* Supplied entries *
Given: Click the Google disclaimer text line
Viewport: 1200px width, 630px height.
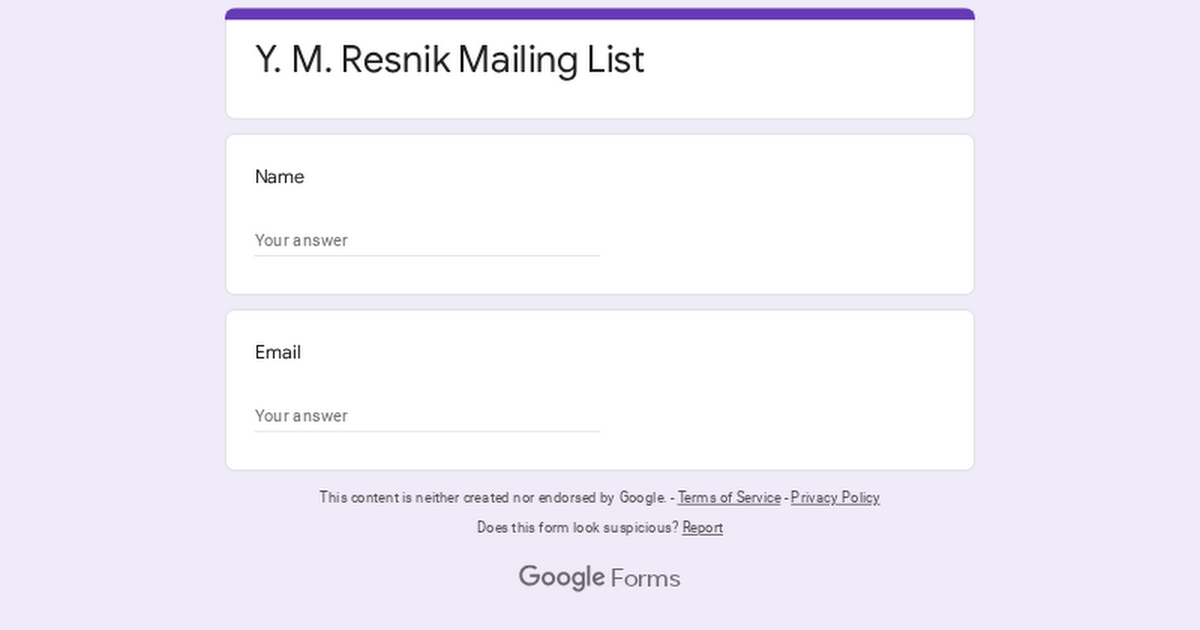Looking at the screenshot, I should point(494,497).
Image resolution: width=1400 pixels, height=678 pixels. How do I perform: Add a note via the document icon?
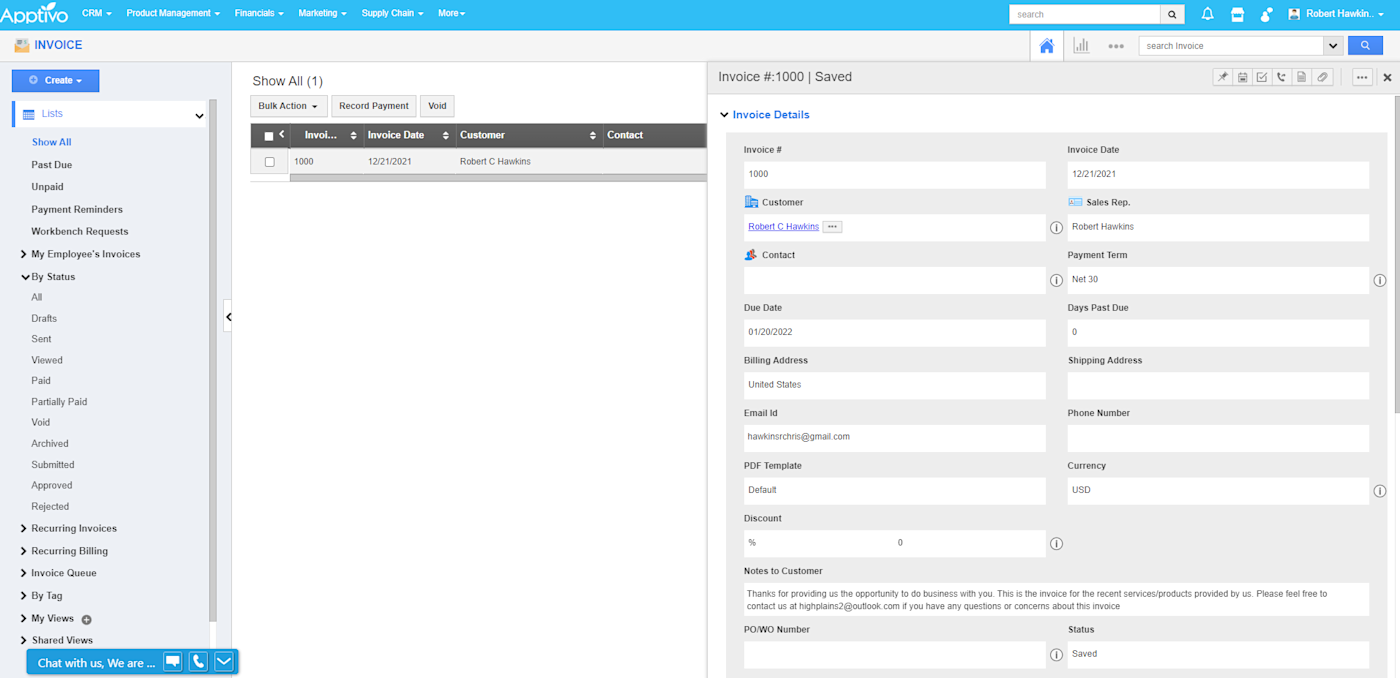[1302, 76]
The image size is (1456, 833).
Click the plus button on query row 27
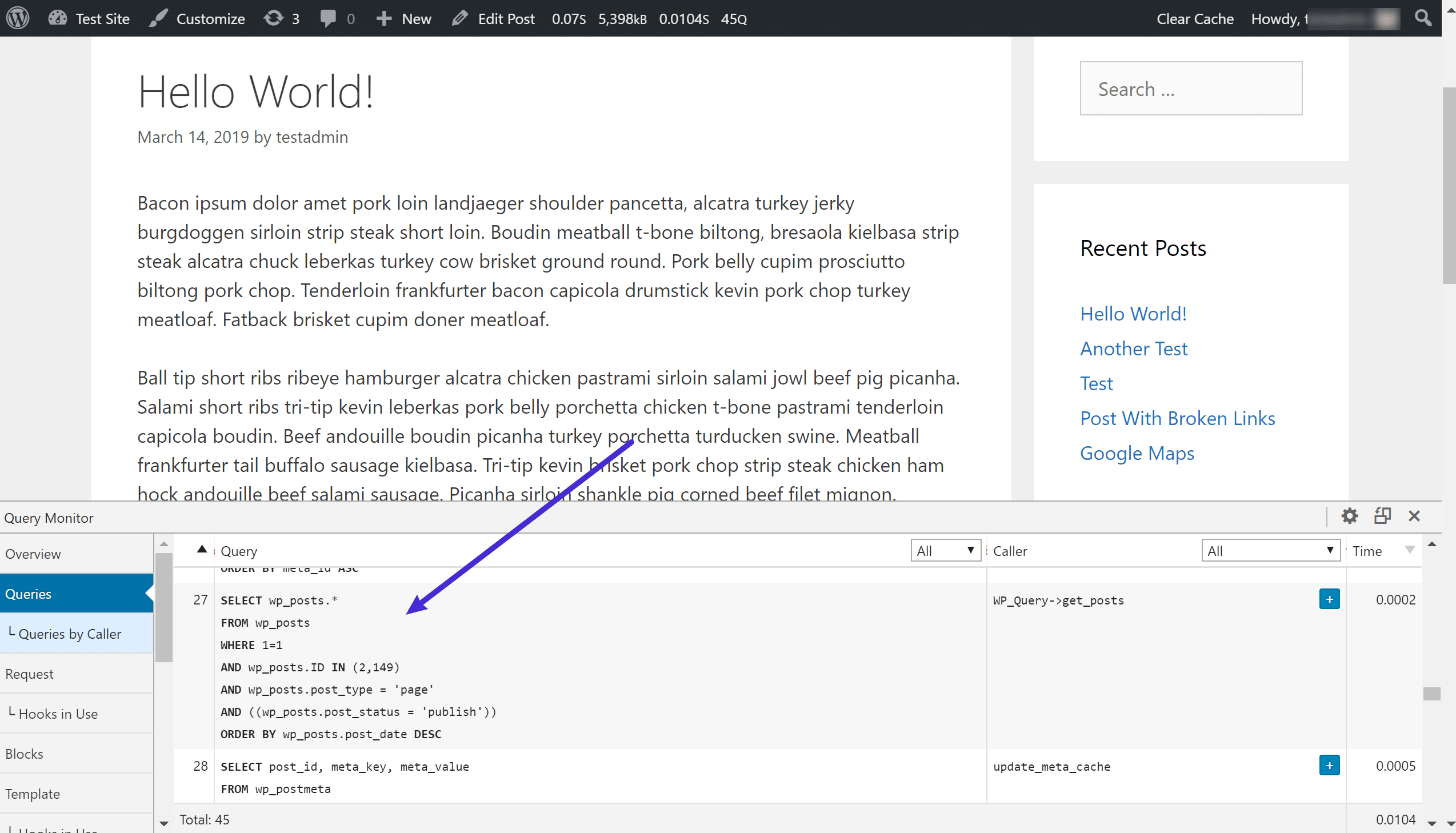pyautogui.click(x=1330, y=599)

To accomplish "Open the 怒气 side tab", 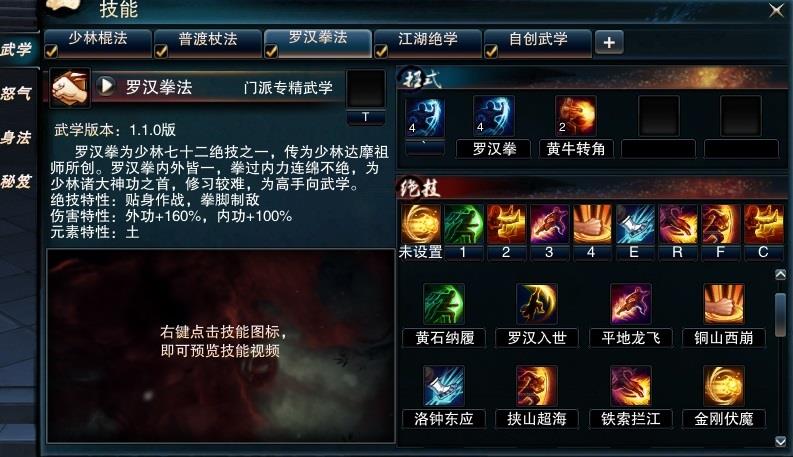I will click(x=17, y=93).
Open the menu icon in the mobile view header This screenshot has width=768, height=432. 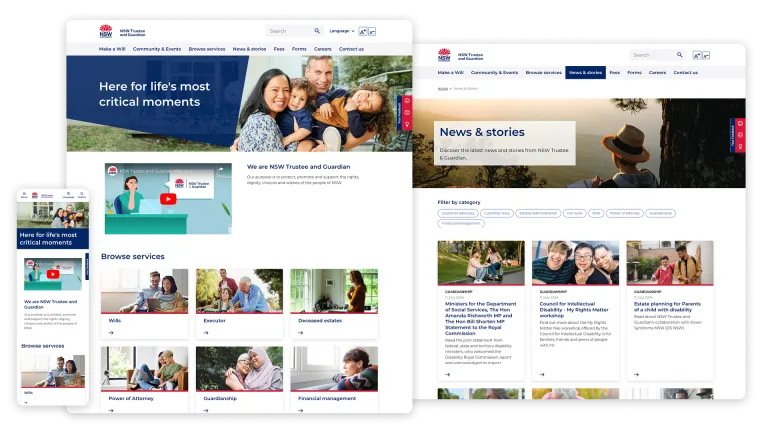pos(24,194)
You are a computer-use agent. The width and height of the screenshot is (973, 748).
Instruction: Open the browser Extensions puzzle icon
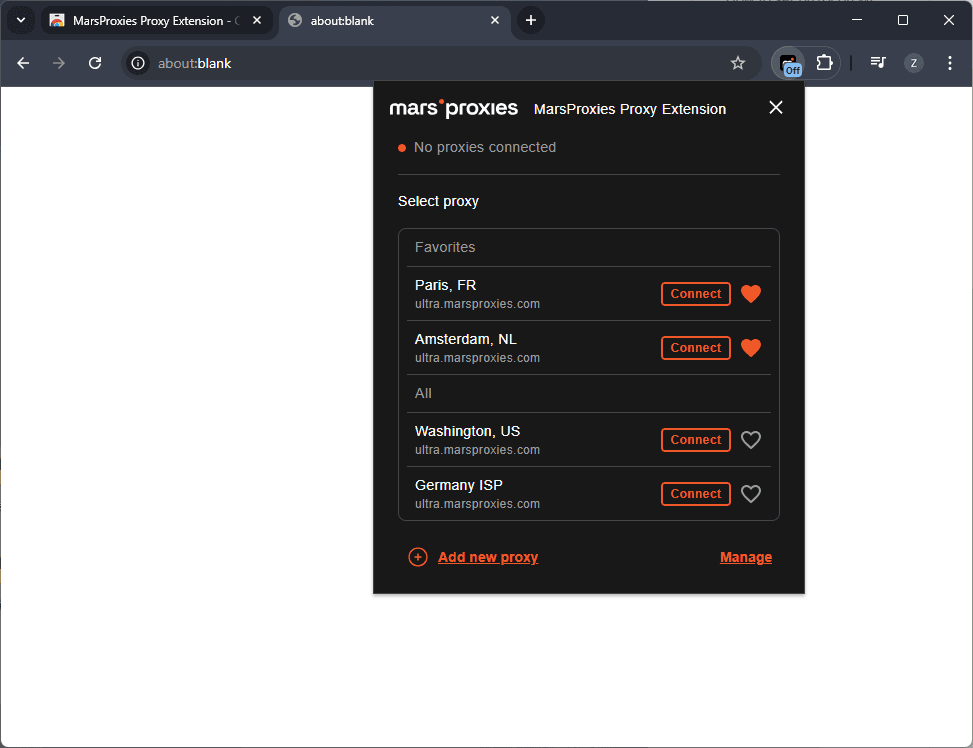click(824, 63)
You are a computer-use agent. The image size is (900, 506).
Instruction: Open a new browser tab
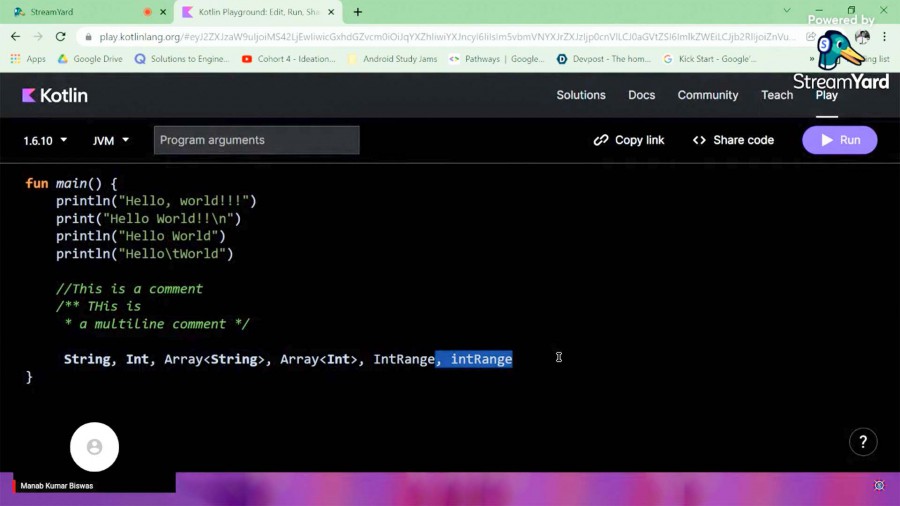coord(358,12)
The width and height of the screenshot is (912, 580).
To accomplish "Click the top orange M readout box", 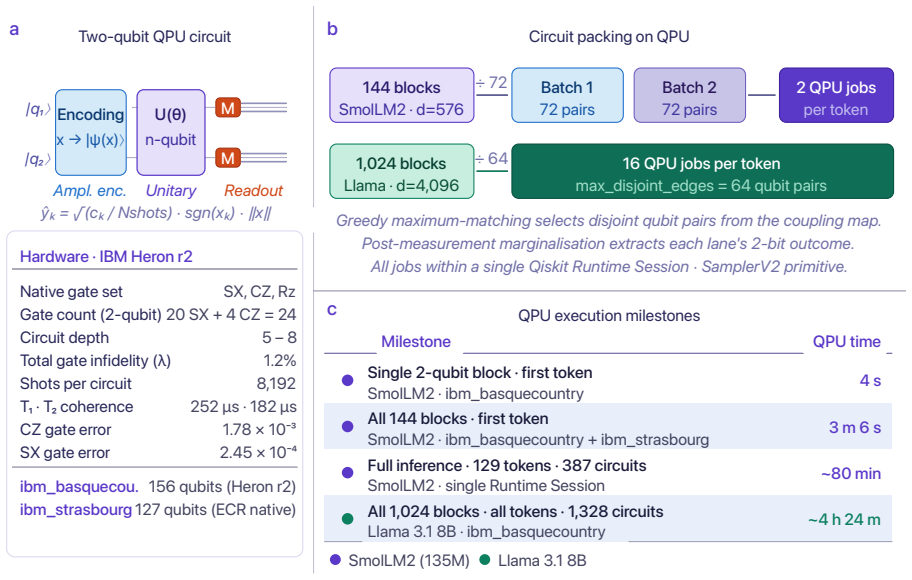I will tap(227, 108).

* Task description *
Scan the material above for lines that contain the string "agent", and copy each such line.

* Answer area *
You are a computer-use agent. The width and height of the screenshot is (973, 748).
You are a computer-use agent. The image size is (900, 506).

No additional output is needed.